Ever wonder about those numbers on the bottom of plastic containers? Here’s my cheat sheet…
PET or PETE: polyethylene terephthalate. Used in drink bottles (clear or lightly coloured). Easily recycled. Per Treehugger, doesn’t leach.
PET water bottles were the subject of a scare implying that reusing water bottles resulted in DEHA (a suspected carcinogen) leaching into beverages. While it got a lot of coverage, it now seems that the evidence for this claim was pretty shaky (some reports state that this type of plastic doesn’t even contain DEHA). Health advocates will caution that there isn’t enough research to know the effects of plastic, and ya gotta wonder about those bottles when they get heated up, but even Treehugger says that PET plastics don’t leach. (Sources: Snopes, U Florida summary, About.com’s Urban Legends, The Free Library)
HDPE: high density polyethylene. Used in milk jugs, trash bags, detergent and shampoo bottles and some yogurt pots (cloudy or white). Easily recycled. Doesn’t leach.
PVC: Vinyl or polyvinyl chloride. Used in some cling wraps, some cooking-oil bottles and squash bottles (with handles), meat packaging, childrens toys, fashion accessories, shower curtains, office binders, detergent and spray bottles. Limited recyclability. Per Treehugger, it’s “a bad, bad plastic.” Soft PVC (UPVC) can leach phthalates (an hormone disruptor) and off-gas chemicals into the air.
LDPE: low-density polyethylene. Used in shopping/carrier bags, some cling wraps, baby bottles, reusable drink & food containers. Recycleable in some areas (not generally recycled in the UK, although some supermarkets offer carrier bag recycling). Per Treehugger, it doesn’t leach.
PP: Polypropylene. Used in baby bottles, yogurt and takeout containers, reusable food and drink containers (e.g., Tupperware and Rubbermaid-types), drinking straws. Sometimes recyclable (not generally recycled in the UK). Per Treehugger, it doesn’t leach.
PS: Polystyrene. Used in takeout food containers, egg containers, plastic cutlery, CD cases, Styrofoam. Leaches styrene (a neurotoxin and possible human carcinogen). Banned in Portland Oregon and San Francisco. Not often recyclable.
Everything else.
PC: Polycarbonate. Used in Nalgene water bottles (although Nalgene has now switched from polycarbonate) and baby bottles. Leaches the plasticizer bisphenol A (BPA – a hormone disruptor that mimics estrogen) when heated (see this Time article).

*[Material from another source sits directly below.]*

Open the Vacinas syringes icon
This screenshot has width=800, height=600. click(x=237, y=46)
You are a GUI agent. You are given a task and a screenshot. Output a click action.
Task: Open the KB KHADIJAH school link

PLA: polyactide – (one type of) bioplastics. Not easily recycled. May contain toxins so can only be composted commercially.
Compostable Plastic – according to Ideal Bite, it’s nontoxic and “breaks down as fast as paper in compost.” My own research of a Sainsbury’s compostable plastic bag disproves this, although it did eventually break down, and it is better than putting it in the bin.